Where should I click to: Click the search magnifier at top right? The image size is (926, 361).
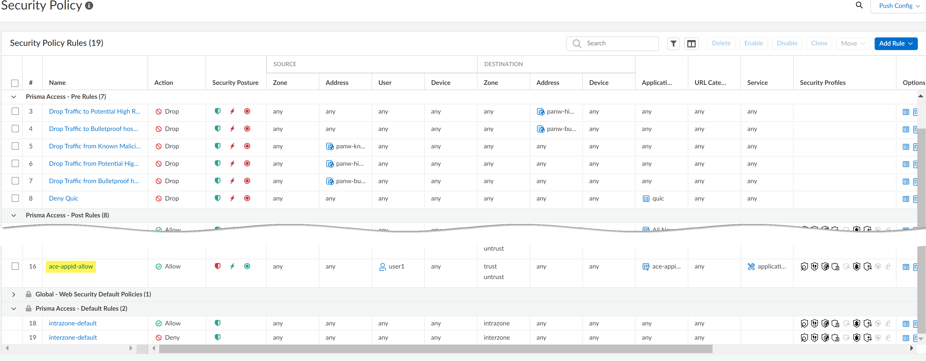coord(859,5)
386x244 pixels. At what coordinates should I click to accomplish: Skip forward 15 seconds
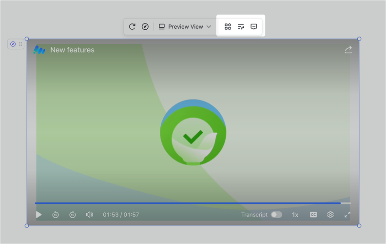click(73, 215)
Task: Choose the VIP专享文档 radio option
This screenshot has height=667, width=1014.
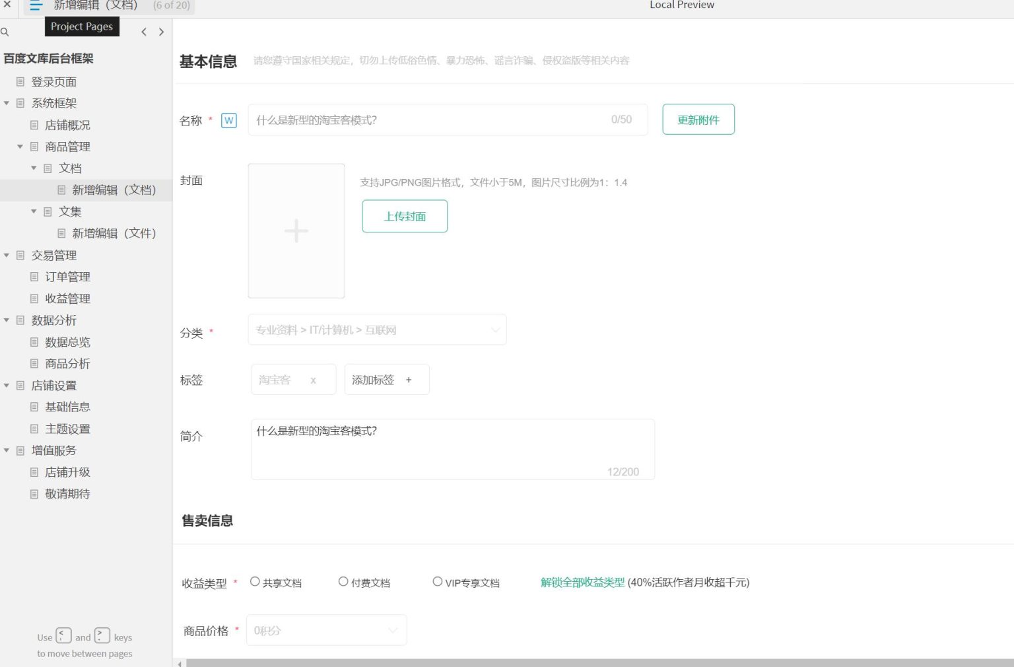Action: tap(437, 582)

--

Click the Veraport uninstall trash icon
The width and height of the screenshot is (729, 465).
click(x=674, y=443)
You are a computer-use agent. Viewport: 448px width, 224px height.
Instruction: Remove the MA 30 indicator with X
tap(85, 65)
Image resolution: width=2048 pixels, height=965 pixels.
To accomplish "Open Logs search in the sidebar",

__Exercise prompt__
In the items running from the line containing "Task: Choose the VIP专享文档 radio option" down through the line containing "Action: tap(437, 582)", replace "radio option" with "checkbox" and write those lines out again with nothing else altered. Leave the pictures out of your answer.

__Worked answer__
Task: Choose the VIP专享文档 checkbox
This screenshot has height=667, width=1014.
Action: tap(437, 582)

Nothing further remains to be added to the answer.